PROBLEM DESCRIPTION
Look through the records below, and whenever a line contains "each", copy it.

= = = = =

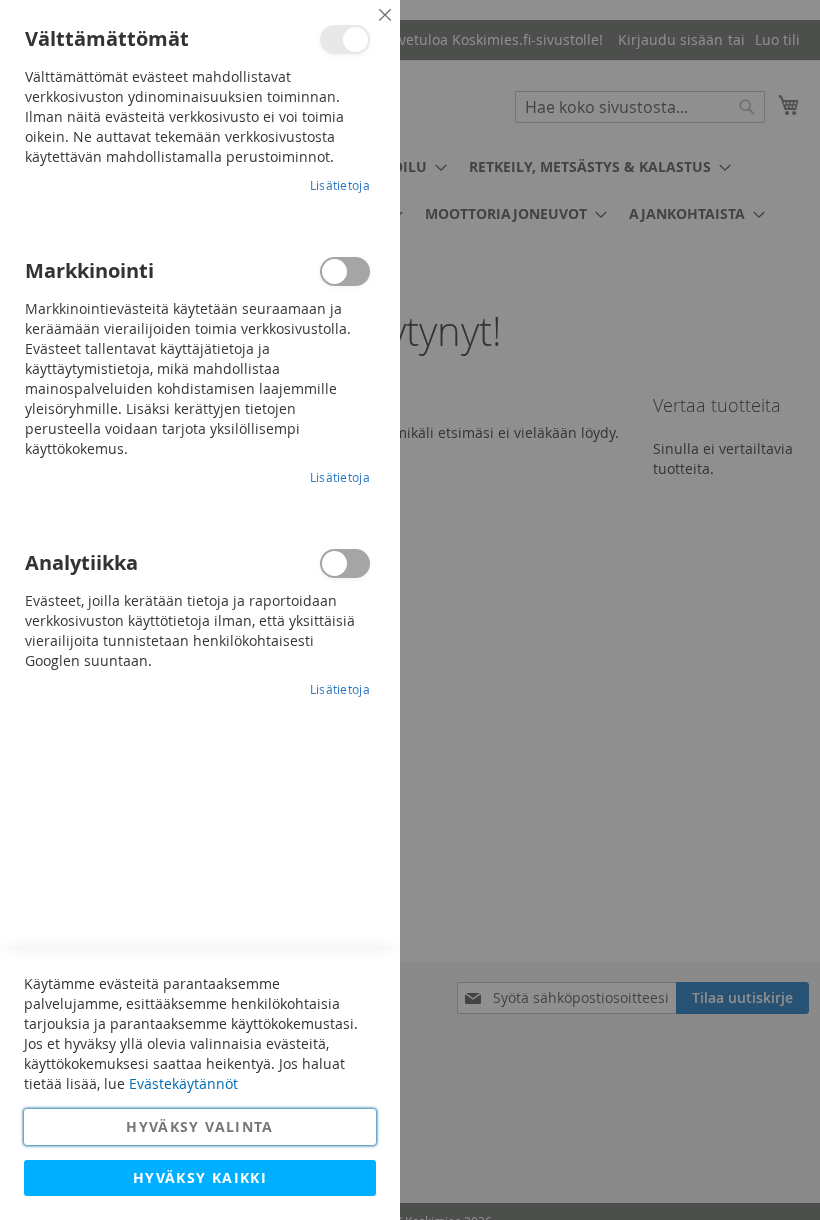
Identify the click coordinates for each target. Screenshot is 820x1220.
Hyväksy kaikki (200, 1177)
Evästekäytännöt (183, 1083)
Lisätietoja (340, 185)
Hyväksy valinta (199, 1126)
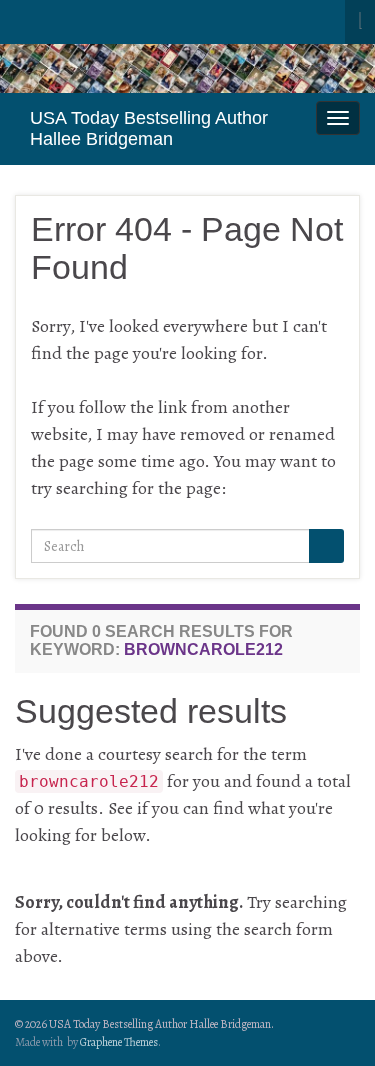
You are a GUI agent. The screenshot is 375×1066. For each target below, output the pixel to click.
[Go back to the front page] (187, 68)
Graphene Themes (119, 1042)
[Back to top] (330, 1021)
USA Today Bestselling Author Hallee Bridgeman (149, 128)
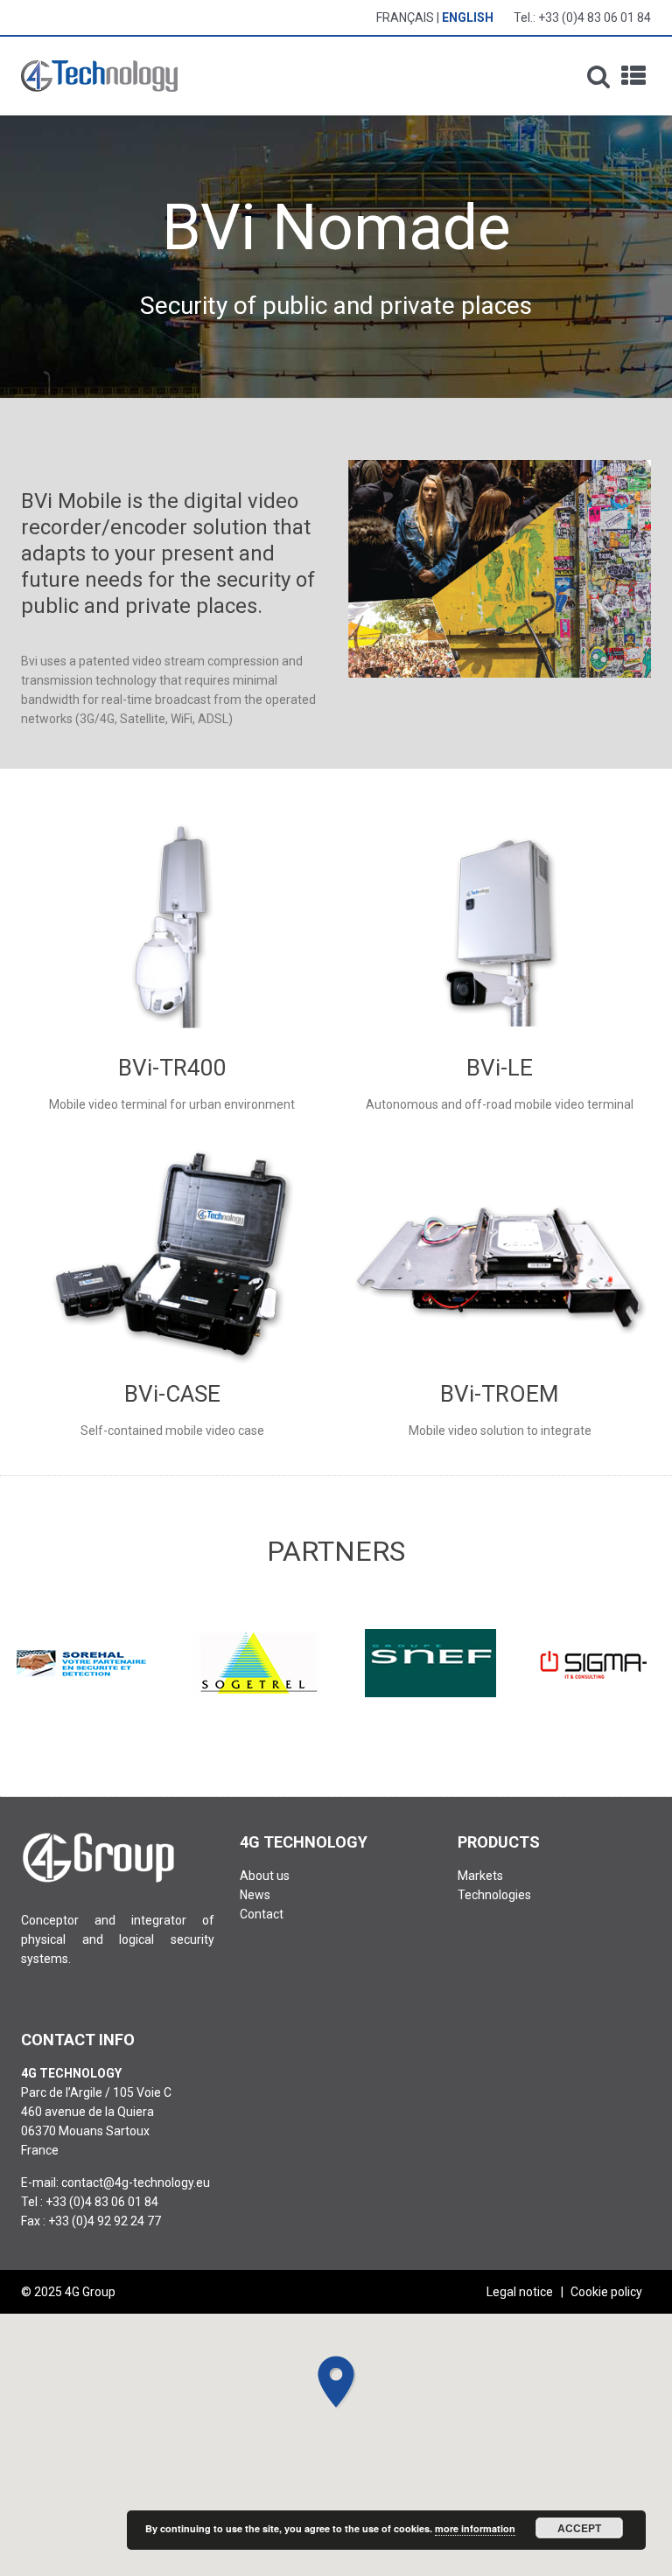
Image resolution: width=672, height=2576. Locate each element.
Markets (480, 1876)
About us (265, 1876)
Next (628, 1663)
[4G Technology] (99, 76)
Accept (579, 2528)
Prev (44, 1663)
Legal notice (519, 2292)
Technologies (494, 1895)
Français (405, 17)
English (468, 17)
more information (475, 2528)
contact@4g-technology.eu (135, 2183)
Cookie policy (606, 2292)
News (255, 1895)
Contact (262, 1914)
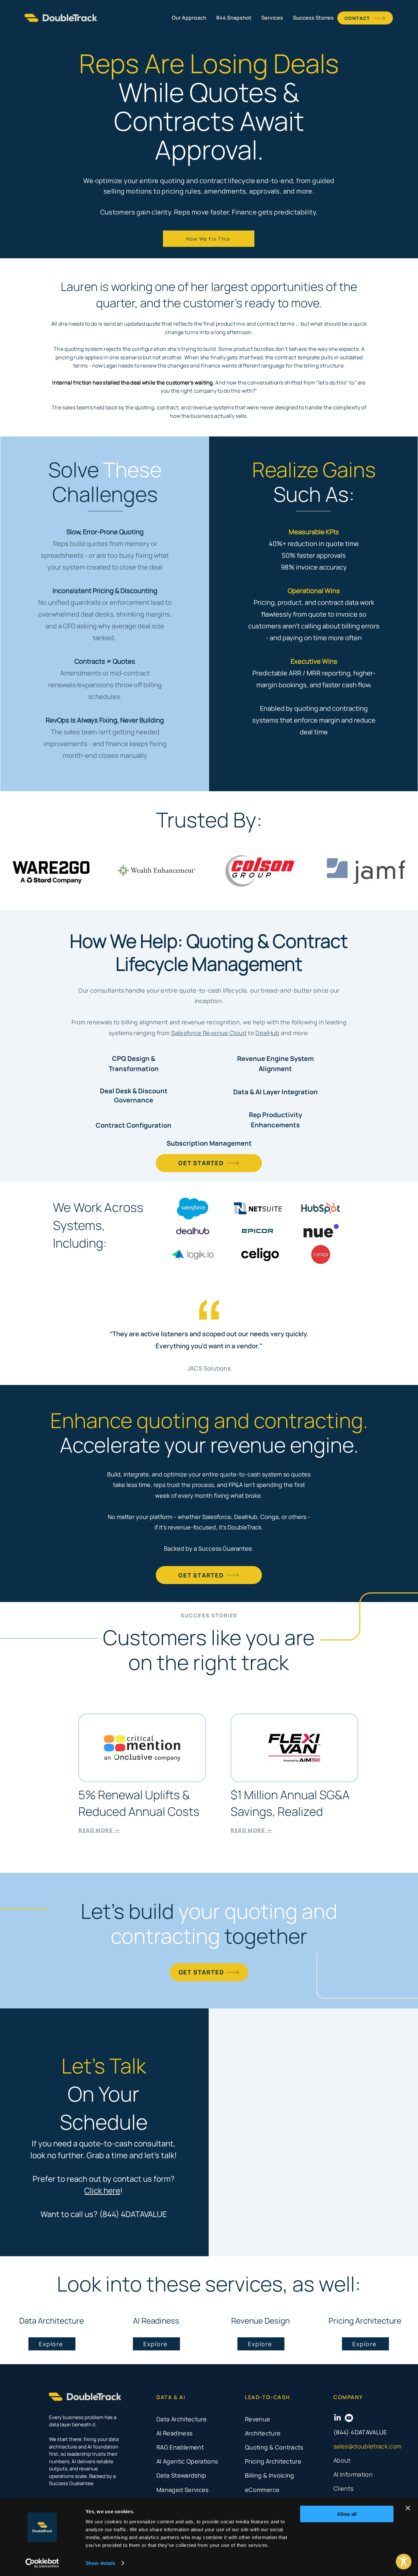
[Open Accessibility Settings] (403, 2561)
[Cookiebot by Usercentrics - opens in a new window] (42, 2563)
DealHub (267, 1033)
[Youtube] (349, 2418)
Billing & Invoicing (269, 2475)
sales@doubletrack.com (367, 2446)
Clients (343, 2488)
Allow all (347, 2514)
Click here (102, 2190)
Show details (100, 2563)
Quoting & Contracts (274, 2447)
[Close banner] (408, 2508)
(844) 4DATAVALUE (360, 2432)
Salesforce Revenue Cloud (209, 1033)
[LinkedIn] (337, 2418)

= = = = =

ANSWER SECTION
Identify the click coordinates for each target. Screenshot is 820x1220.
You are a GUI agent. The screenshot is 375×1066. For each target below, output the pixel to click.
Image resolution: width=672, height=2576. Locate each element.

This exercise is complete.